The KIRs specific for MHC-C (lineage III) are confined to humans and the great apes (7). Interestingly, MHC-C is seen in only half of orangutans and all are C1 group, indicating that C2 is a later addition (58). Comparisons of these KIR and MHC-C genes indicate that these two gene families may have coevolved (59). This coordinated evolution in different species suggests that they perform specialized functions such as defense against species-specific pathogens. Our paper raises the question whether species differences in placentation is another stimulus driving KIR and MHC coevolution. The size of the human brain relative to body weight far exceeds any other primate (60). During the early stage of simian primate evolution, a discoid invasive hemochorial type of placenta emerged. With this placental model, the only way to further increase the blood supply necessary for development of a larger brain was for EVT to invade the arteries in the placental bed more vigorously (61). This is a dangerous strategy and balancing mechanisms must have evolved concomitantly to prevent uterine penetration and maternal death. It is significant that preeclampsia occurs only in humans and represents pregnancies where the balance is tilted toward maternal protective mechanisms resulting in placental ischaemia and frequently low birth weight.
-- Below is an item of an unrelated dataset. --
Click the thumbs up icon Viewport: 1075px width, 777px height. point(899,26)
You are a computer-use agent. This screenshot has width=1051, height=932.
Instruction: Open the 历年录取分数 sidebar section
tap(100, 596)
In conclusion, we have found that a combination of a maternal AA genotype with an HLA-C2 group in the fetus is significantly associated with preeclampsia. This means that if the fetus expresses a C2 allotype, it is detrimental for placentation for the mother to have no activating KIR. The effect of HLA-C2 group in the fetus was seen even if the mother also had an HLA-C2 allele, and, therefore, neither nonself nor missing self is operative. A logical extension of this conclusion is that HLA-C2 allotypes are displayed by trophoblast in some different form than on somatic cells. That the KIR AA genotype and HLA-C2 frequencies are inversely related in populations supports the notion that reproduction provides a selective pressure for KIR and HLA-C diversity. These results open up new ways of thinking about both the maternal–fetal interaction and the functions of KIR and HLA-C genes in populations. Overall, the conclusion is that the interaction between maternal KIR on uNK cells and fetal HLA class I molecules on trophoblast has a physiological function in regulating the development of the placenta, rather than the much-vaunted idea that it is a maternal immunological defense reaction mounted against her allogeneic fetus. This would be a new view of an old problem (62).